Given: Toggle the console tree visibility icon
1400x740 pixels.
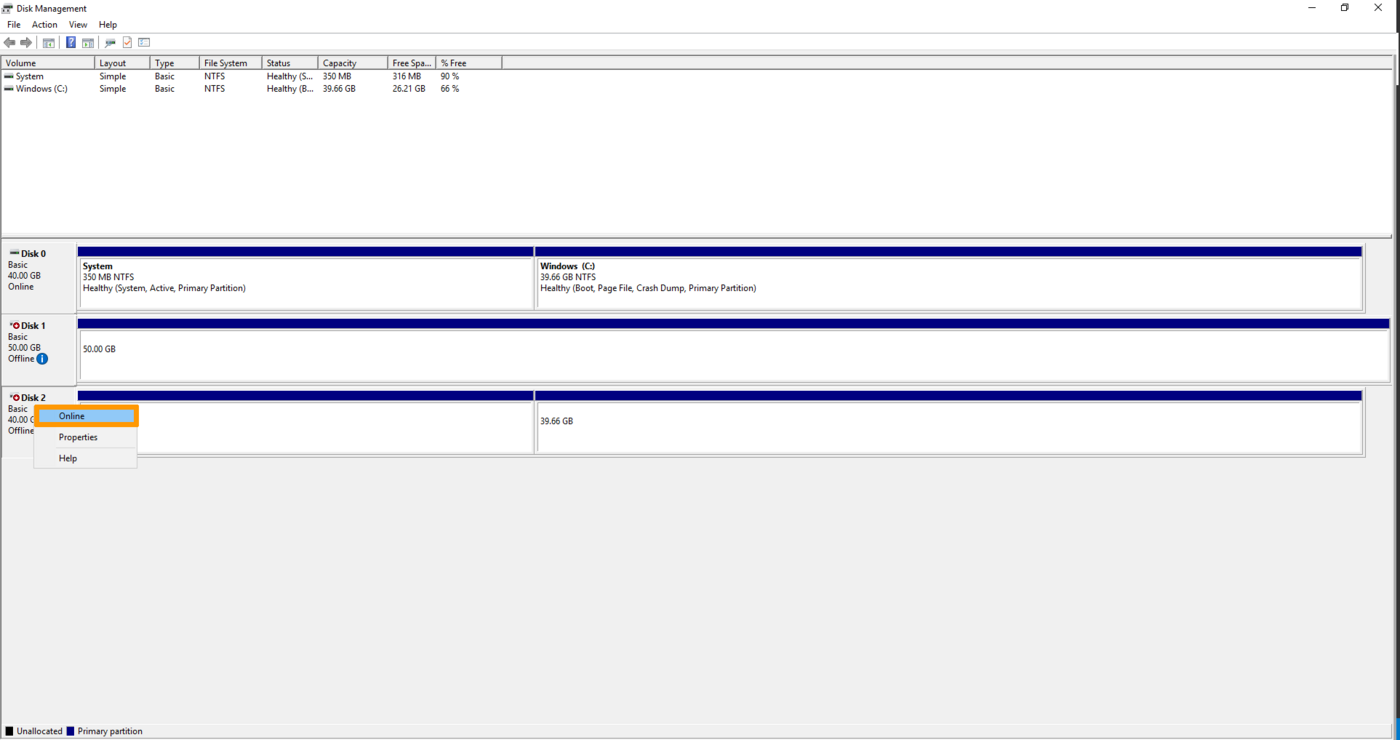Looking at the screenshot, I should tap(48, 42).
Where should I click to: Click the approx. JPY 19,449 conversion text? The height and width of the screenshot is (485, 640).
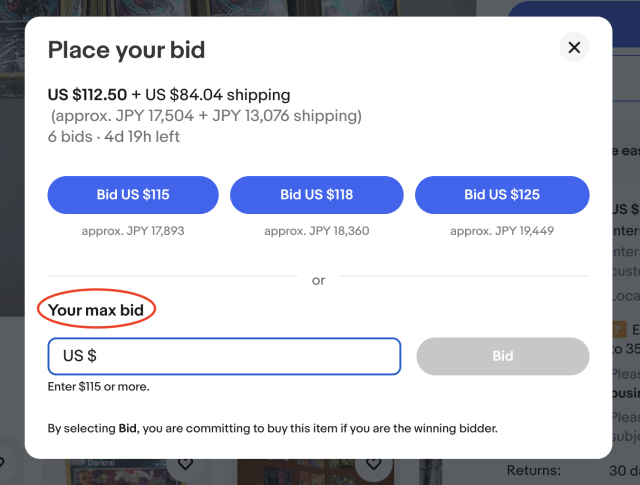coord(501,231)
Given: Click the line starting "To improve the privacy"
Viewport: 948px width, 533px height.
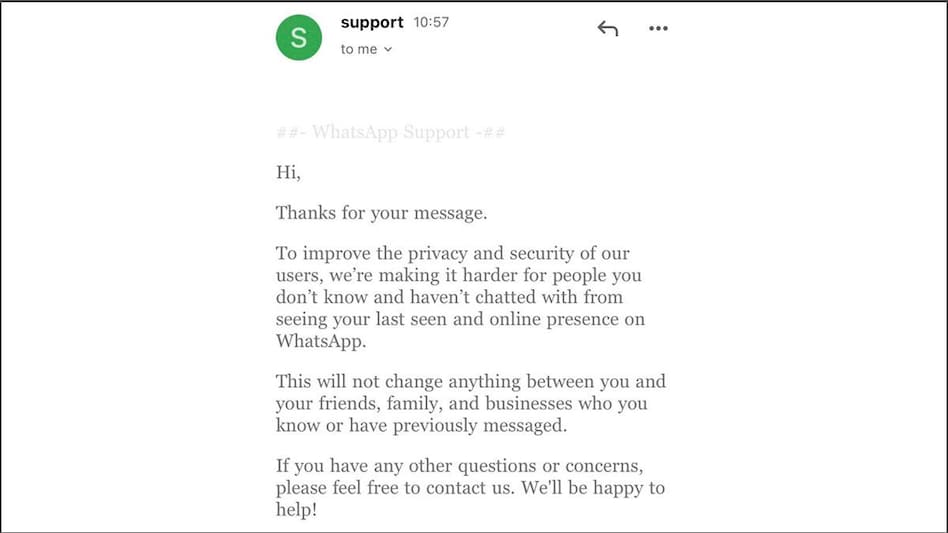Looking at the screenshot, I should tap(453, 253).
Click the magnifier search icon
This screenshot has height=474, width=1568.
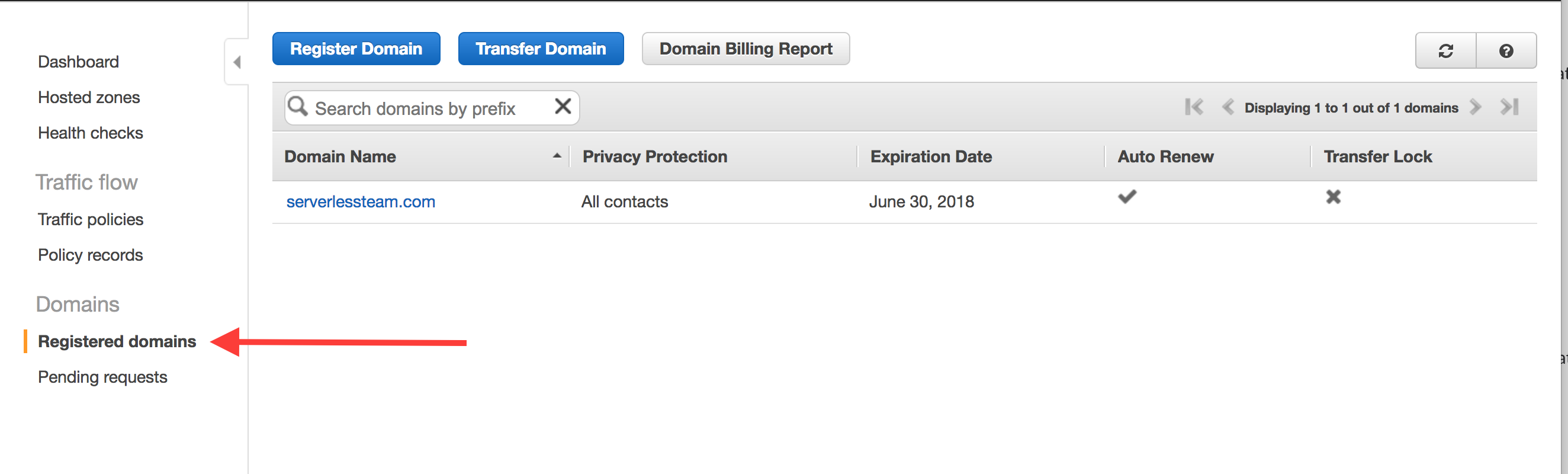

## Requirement
Retype all of the entries exactly as written, leaving out any images.

## Task solution
Given: Toggle the console tree visibility icon
1400x740 pixels.
Looking at the screenshot, I should tap(48, 42).
Where should I click to: Click the approx. JPY 19,449 conversion text? The height and width of the screenshot is (485, 640).
coord(501,231)
Given: Click the line starting "To improve the privacy"
Viewport: 948px width, 533px height.
Looking at the screenshot, I should tap(453, 253).
Click the magnifier search icon
This screenshot has height=474, width=1568.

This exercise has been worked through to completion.